Child sexual abuse material is a global problem, with images and videos being shared at an increasingly alarming rate. IWF says its team of hotline content analysts have one of the hardest jobs in the world – seeking, viewing, assessing and arranging for the removal of such material.
These analysts never forget that such content features a real child suffering real abuse. Not only do they have to live with the memory of the abuse itself, they also know that at anytime, anywhere, others could also be looking at the images.
When IWF was established in 1996, the UK was responsible for hosting 18 per cent of the world’s child sexual abuse imagery. Today the figure is less than 1 per cent but IWF continues to work with a host of partners around the world to lead the fight.

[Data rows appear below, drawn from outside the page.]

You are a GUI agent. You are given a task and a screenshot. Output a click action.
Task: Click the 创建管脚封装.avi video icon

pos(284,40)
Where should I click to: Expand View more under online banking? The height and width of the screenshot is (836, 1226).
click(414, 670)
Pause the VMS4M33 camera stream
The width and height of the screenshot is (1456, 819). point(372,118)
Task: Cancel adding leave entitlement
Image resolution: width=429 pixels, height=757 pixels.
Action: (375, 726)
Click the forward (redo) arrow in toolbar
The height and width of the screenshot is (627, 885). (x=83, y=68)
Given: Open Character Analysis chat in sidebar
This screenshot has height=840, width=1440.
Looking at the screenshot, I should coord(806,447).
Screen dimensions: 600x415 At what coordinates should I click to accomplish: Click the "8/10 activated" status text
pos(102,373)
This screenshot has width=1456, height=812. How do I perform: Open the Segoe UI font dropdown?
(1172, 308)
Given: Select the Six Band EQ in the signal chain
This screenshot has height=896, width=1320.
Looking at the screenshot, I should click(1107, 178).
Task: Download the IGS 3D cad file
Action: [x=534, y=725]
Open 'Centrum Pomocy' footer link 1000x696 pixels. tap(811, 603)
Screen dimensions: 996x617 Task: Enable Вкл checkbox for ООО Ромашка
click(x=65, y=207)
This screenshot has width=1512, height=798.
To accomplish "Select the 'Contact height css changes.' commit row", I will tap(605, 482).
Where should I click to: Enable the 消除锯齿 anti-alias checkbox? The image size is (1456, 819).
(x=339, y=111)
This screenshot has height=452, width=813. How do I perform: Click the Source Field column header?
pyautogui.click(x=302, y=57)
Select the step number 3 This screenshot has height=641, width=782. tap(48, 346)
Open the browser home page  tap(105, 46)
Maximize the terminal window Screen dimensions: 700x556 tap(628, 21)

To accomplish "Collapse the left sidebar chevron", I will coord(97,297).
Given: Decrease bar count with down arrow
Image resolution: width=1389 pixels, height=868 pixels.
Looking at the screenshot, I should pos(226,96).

To tackle the problem more effectively, in 2018 IWF increased investment in training and welfare support for its analysts, allowing them to be more effective in removing content. Due to the extreme nature of the material they see daily, they are uniquely supported in a variety of ways. The charity also continually invests in new technologies that help it find material and prevent it from being shared.
2018 saw the IWF hotline assess more reports of images or videos of child sexual abuse than any previous year. Throughout the year analysts assessed a webpage every two minutes. Almost 230,000 reports were assessed, with an overwhelming 105,047 URLs being confirmed as containing child sexual abuse material – an increase of 31 per cent on the previous year. On ten occasions IWF provided law enforcement agencies with intelligence it believed could help rescue a child.
Awards judge Jehangir Malik said the work of IWF was “very timely, in a horrific area which is otherwise uncharted in the charity space”. Both Mandy Johnson and Martin Edwards were impressed by the strong psychological support the charity provided to its staff.